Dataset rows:
◆ ◆ ◆

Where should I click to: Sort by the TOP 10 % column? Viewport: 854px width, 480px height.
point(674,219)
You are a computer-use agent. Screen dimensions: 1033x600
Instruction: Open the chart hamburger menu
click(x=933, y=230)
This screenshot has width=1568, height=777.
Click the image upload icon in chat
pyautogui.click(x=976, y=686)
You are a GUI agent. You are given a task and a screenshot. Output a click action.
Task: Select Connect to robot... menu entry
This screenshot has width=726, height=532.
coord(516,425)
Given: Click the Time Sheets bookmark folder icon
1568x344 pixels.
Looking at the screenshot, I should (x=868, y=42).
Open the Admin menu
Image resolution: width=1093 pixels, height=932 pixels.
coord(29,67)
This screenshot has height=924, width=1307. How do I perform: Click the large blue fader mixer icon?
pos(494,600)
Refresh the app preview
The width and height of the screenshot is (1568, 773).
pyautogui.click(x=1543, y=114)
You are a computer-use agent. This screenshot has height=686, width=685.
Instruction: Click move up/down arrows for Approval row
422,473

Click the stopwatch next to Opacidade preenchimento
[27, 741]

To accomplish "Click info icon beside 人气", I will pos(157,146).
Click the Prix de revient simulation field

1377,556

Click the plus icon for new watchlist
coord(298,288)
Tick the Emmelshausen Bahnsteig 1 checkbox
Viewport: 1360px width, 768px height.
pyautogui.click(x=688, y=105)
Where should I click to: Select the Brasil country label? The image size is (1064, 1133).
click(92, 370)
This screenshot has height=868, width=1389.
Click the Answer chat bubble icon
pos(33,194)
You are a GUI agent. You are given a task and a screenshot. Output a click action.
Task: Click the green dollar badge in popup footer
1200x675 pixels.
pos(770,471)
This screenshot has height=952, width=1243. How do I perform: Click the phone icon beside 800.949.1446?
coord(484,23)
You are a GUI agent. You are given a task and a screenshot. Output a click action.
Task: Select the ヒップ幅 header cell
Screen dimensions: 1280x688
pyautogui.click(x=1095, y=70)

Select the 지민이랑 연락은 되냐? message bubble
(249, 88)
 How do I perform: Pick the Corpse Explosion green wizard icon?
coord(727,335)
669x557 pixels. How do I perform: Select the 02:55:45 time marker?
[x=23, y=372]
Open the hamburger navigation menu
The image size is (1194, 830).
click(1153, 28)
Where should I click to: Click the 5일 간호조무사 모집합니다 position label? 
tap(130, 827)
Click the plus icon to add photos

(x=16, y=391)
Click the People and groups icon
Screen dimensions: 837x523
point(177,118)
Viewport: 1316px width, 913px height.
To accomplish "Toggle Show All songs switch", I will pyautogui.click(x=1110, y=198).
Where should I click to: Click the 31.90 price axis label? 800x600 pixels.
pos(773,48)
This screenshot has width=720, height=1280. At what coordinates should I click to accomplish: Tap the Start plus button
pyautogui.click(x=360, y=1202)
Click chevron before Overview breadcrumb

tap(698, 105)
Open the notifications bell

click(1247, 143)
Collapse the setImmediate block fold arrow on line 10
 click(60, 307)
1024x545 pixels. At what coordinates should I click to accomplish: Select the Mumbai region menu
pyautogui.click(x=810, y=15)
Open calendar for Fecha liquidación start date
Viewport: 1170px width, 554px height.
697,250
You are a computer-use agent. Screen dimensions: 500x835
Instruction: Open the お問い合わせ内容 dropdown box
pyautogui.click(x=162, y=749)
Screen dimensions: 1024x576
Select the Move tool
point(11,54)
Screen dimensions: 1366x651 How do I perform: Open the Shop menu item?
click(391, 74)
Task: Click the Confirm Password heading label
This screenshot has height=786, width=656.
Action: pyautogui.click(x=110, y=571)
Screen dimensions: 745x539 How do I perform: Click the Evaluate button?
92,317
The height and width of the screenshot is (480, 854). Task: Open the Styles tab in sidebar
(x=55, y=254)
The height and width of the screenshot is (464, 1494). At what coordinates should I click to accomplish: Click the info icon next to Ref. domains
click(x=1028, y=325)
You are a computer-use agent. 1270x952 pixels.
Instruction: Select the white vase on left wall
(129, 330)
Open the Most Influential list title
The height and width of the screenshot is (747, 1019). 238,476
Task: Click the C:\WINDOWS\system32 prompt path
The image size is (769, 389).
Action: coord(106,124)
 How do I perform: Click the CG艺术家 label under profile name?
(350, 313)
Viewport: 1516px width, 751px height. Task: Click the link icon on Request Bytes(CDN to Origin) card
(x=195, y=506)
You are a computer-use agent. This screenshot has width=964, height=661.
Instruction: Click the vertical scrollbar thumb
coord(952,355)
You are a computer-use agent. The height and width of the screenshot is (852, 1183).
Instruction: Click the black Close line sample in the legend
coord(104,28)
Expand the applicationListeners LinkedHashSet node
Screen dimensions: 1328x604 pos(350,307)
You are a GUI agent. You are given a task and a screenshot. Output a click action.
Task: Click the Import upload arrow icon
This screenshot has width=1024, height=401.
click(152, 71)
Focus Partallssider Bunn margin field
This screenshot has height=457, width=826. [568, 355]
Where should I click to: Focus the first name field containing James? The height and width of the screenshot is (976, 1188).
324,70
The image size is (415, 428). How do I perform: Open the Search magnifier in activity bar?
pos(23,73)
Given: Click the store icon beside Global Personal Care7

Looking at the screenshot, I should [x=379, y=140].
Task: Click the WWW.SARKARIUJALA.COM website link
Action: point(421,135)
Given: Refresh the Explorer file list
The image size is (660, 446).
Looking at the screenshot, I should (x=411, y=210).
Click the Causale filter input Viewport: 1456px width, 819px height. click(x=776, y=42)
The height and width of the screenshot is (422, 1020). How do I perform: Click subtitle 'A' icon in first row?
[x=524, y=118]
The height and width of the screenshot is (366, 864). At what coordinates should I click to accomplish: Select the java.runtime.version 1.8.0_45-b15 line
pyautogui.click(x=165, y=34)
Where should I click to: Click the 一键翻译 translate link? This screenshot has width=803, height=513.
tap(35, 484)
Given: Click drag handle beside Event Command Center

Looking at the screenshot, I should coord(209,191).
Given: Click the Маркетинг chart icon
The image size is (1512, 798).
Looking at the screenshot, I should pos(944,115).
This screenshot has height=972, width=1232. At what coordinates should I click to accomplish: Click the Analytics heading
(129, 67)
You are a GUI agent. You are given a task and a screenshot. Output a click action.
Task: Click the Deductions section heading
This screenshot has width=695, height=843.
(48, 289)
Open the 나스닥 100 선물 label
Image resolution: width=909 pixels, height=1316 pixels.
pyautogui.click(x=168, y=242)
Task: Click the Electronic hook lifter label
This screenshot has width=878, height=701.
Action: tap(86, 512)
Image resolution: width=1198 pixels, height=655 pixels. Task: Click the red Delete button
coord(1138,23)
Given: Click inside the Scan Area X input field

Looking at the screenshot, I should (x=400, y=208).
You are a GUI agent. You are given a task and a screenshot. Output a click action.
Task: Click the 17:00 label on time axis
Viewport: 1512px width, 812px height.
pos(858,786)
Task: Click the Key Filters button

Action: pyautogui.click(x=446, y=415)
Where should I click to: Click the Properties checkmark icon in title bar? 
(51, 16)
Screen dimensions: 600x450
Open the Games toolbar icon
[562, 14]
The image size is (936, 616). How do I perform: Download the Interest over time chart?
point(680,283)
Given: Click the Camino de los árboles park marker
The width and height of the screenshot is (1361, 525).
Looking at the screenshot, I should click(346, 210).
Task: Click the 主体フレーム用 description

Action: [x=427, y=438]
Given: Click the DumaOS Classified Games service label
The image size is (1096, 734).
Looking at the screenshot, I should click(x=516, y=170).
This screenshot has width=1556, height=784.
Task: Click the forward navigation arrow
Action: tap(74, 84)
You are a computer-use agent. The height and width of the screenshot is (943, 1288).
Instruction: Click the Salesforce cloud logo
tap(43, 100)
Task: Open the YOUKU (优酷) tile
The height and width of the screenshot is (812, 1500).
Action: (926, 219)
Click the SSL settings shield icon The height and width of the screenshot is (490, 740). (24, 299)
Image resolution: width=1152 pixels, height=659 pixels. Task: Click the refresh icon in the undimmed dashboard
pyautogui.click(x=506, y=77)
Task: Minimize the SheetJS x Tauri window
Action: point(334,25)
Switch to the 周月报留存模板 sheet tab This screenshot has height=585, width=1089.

◆ ◆ ◆

Render the data from the line containing "Click the plus icon for new watchlist" through the line containing "click(391, 74)" as a numbered list, dropping any blank lines.

1. Click the plus icon for new watchlist
2. coord(298,288)
3. Tick the Emmelshausen Bahnsteig 1 checkbox
4. Viewport: 1360px width, 768px height.
5. pyautogui.click(x=688, y=105)
6. Where should I click to: Select the Brasil country label? The image size is (1064, 1133).
7. click(92, 370)
8. This screenshot has height=868, width=1389.
9. Click the Answer chat bubble icon
10. pos(33,194)
11. You are a GUI agent. You are given a task and a screenshot. Output a click action.
12. Task: Click the green dollar badge in popup footer
13. 1200x675 pixels.
14. pos(770,471)
15. This screenshot has height=952, width=1243. How do I perform: Click the phone icon beside 800.949.1446?
16. coord(484,23)
17. You are a GUI agent. You are given a task and a screenshot. Output a click action.
18. Task: Select the ヒップ幅 header cell
19. Screen dimensions: 1280x688
20. pyautogui.click(x=1095, y=70)
21. Select the 지민이랑 연락은 되냐? message bubble
22. (249, 88)
23.  How do I perform: Pick the Corpse Explosion green wizard icon?
24. coord(727,335)
25. 669x557 pixels. How do I perform: Select the 02:55:45 time marker?
26. [x=23, y=372]
27. Open the hamburger navigation menu
28. The image size is (1194, 830).
29. click(1153, 28)
30. Where should I click to: Click the 5일 간호조무사 모집합니다 position label? 
31. tap(130, 827)
32. Click the plus icon to add photos
33. (x=16, y=391)
34. Click the People and groups icon
35. Screen dimensions: 837x523
36. point(177,118)
37. Viewport: 1316px width, 913px height.
38. To accomplish "Toggle Show All songs switch", I will pyautogui.click(x=1110, y=198).
39. Where should I click to: Click the 31.90 price axis label? 800x600 pixels.
40. pos(773,48)
41. This screenshot has width=720, height=1280. At what coordinates should I click to accomplish: Tap the Start plus button
42. pyautogui.click(x=360, y=1202)
43. Click chevron before Overview breadcrumb
44. tap(698, 105)
45. Open the notifications bell
46. click(1247, 143)
47. Collapse the setImmediate block fold arrow on line 10
48.  click(60, 307)
49. 1024x545 pixels. At what coordinates should I click to accomplish: Select the Mumbai region menu
50. pyautogui.click(x=810, y=15)
51. Open calendar for Fecha liquidación start date
52. Viewport: 1170px width, 554px height.
53. 697,250
54. You are a computer-use agent. Screen dimensions: 500x835
55. Instruction: Open the お問い合わせ内容 dropdown box
56. pyautogui.click(x=162, y=749)
57. Screen dimensions: 1024x576
58. Select the Move tool
59. point(11,54)
60. Screen dimensions: 1366x651 How do I perform: Open the Shop menu item?
61. click(391, 74)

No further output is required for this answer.